A esperança triunfou no Brasil e no mundo. Foram gigantescos os impactos sociais, culturais, econômicos e políticos da tecnologia digital. Agora todo o mundo se apossa de análises do tempo presente, o que legítima a dinâmica  no tempo e na hora graças as ferramentas de Comunicação Digital. Com certeza a elevação ética triunfará, elaborando em análise qualitativa todas as mídias e as relações de comunicação, em cenários onde crenças e reações estarão num mesmo nível, e certamente triunfarão as mediações refinadas.

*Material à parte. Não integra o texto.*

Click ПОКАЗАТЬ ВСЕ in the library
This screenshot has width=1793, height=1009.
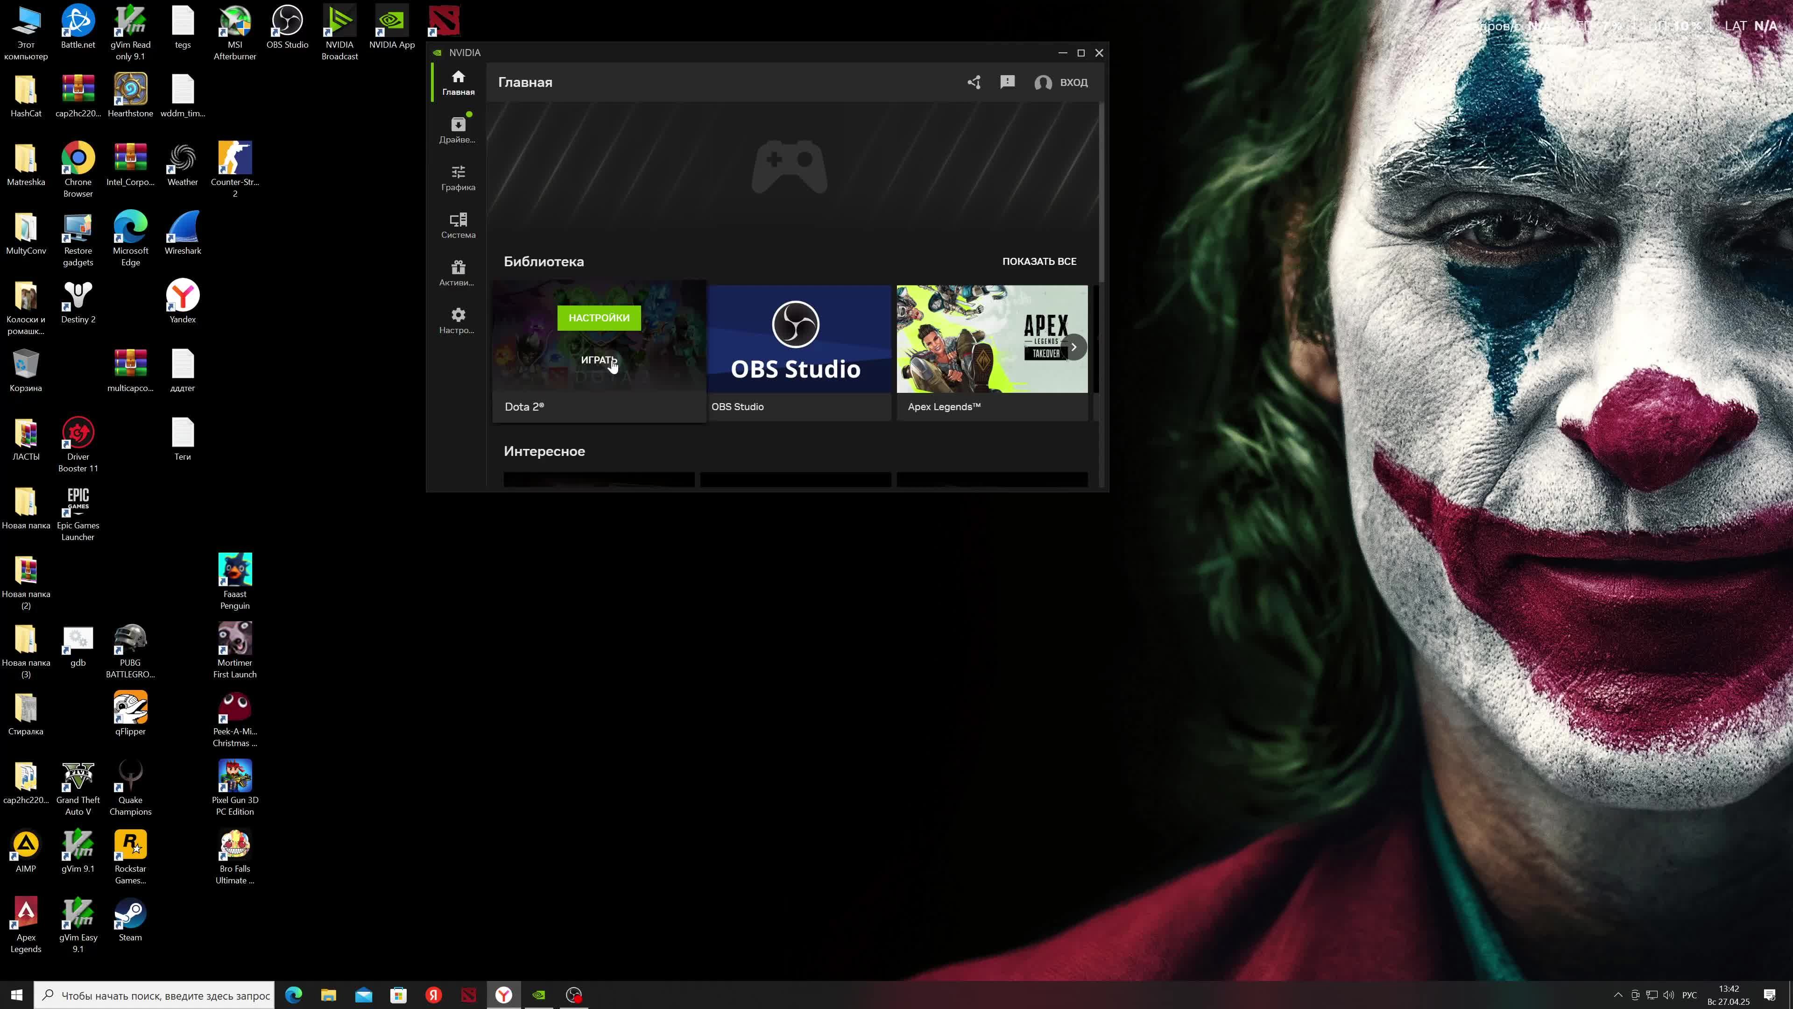pos(1038,261)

Reflexões sobre novos modos de engajamento político e social já acontecem. De forma pacífica e horizontal e sem nenhum investimento financeiro, crianças, jovens, adultos e idosos se mobilizam em quase todas as cidades. Transformou-se o medo em esperança de mudar o descontentamento geral dos cidadãos. Viva a primavera da juventude brasileira. Desejamos profundamente que estes jovens alcancem o poder, e que se tornem políticos, advogados, empresários, servidores públicos, professores. É admirável partir dos jovens esta virada social tão almejada por todos nós. Desejamos êxitos... vidas melhores para todos.